Date Processing and Feature Engineering in Python

Have a look at some code to streamline the parsing and processing of dates in Python, including the engineering of some useful and common features.



Figure
Photo by Sonja Langford on Unsplash

 

Maybe, like me, you deal with dates a lot when processing data in Python. Maybe, also like me, you get frustrated with dealing with dates in Python, and find you consult the documentation far too often to do the same things over and over again.

Like anyone who codes and finds themselves doing the same thing more than a handful of times, I wanted to make my life easier by automating some common date processing tasks, as well as some simple and frequent feature engineering, so that my common date parsing and processing tasks for a given date could be done with a single function call. I could then select which features I was interested in extracting at a given time afterwards.

This date processing is accomplished via the use of a single Python function, which accepts only a single date string formatted as 'YYYY-MM-DD' (because that's how dates are formatted), and which returns a dictionary consisting of (currently) 18 key/value feature pairs.

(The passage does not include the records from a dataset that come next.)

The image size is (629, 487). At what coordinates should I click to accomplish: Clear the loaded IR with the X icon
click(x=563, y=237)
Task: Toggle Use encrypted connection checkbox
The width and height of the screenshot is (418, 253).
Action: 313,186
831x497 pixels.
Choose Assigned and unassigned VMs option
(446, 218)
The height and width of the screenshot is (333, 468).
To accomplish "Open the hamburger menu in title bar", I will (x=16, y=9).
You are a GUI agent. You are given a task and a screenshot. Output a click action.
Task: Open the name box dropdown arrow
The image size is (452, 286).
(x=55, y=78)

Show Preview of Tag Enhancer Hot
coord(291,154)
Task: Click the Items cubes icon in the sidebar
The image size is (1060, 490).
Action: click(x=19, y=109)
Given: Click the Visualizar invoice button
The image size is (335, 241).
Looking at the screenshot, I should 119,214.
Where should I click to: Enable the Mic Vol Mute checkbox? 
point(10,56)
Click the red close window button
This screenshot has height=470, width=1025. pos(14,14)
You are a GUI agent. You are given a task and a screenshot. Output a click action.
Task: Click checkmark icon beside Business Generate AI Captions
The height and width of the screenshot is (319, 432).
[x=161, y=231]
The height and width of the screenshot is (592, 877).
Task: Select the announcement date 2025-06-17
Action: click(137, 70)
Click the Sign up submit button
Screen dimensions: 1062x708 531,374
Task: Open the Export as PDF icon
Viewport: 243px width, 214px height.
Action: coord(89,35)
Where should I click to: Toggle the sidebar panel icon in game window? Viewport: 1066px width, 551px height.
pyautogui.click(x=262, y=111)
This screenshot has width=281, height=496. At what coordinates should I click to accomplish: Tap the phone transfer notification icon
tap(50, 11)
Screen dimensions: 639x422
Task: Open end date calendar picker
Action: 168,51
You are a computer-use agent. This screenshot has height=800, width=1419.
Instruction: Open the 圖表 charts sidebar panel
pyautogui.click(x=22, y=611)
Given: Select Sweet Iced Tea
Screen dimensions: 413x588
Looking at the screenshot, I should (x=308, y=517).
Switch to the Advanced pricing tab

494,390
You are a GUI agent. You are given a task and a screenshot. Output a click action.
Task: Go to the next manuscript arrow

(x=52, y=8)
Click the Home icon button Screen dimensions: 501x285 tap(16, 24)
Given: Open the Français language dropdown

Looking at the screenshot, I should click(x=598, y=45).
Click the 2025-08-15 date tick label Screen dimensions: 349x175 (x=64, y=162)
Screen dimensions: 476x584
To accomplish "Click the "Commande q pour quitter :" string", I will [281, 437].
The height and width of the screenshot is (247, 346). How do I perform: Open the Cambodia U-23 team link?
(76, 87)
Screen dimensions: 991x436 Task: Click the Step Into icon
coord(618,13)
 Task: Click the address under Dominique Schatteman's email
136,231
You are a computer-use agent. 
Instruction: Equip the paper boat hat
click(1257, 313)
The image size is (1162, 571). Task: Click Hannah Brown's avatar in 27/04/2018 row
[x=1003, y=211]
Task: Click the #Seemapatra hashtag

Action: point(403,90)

Some of these keys are very straightforward (e.g. the parsed four 4 date year) while others are engineered (e.g. whether or not the date is a public holiday). If you find this code at all useful, you should be able to figure out how to alter or extend it to suit your needs. For some ideas on additional date/time related features you may want to code the generation of, check out this article.

Most of the functionality is accomplished using the Python datetime module, much of which relies on the strftime() method. The real benefit, however, is that there is a standard, automated approach to the same repetitive queries.

The only non-standard library used is holidays, a "fast, efficient Python library for generating country, province and state specific sets of holidays on the fly." While the library can accommodate a whole host of national and sub-national holiodays, I have used the US national holidays for this example. With a quick glance at the project's documentation and the code below, you will very easily determine how to change this if needed.

So, let's first take a look at process_date() function. The comments should provide insight into what is going on, should you need it.

import datetime, re, sys, holidays

def process_date(input_str: str) -> {}:
    """Processes and engineers simple features for date strings

    Parameters:
      input_str (str): Date string of format '2021-07-14'

    Returns:
      dict: Dictionary of processed date features
    """

    # Validate date string input
    regex = re.compile(r'\d{4}-\d{2}-\d{2}')
    if not re.match(regex, input_str):
        print("Invalid date format")
        sys.exit(1)

    # Process date features
    my_date = datetime.datetime.strptime(input_str, '%Y-%m-%d').date()
    now = datetime.datetime.now().date()
    date_feats = {}

    date_feats['date'] = input_str
    date_feats['year'] = my_date.strftime('%Y')
    date_feats['year_s'] = my_date.strftime('%y')
    date_feats['month_num'] = my_date.strftime('%m')
    date_feats['month_text_l'] = my_date.strftime('%B')
    date_feats['month_text_s'] = my_date.strftime('%b')
    date_feats['dom'] = my_date.strftime('%d')
    date_feats['doy'] = my_date.strftime('%j')
    date_feats['woy'] = my_date.strftime('%W')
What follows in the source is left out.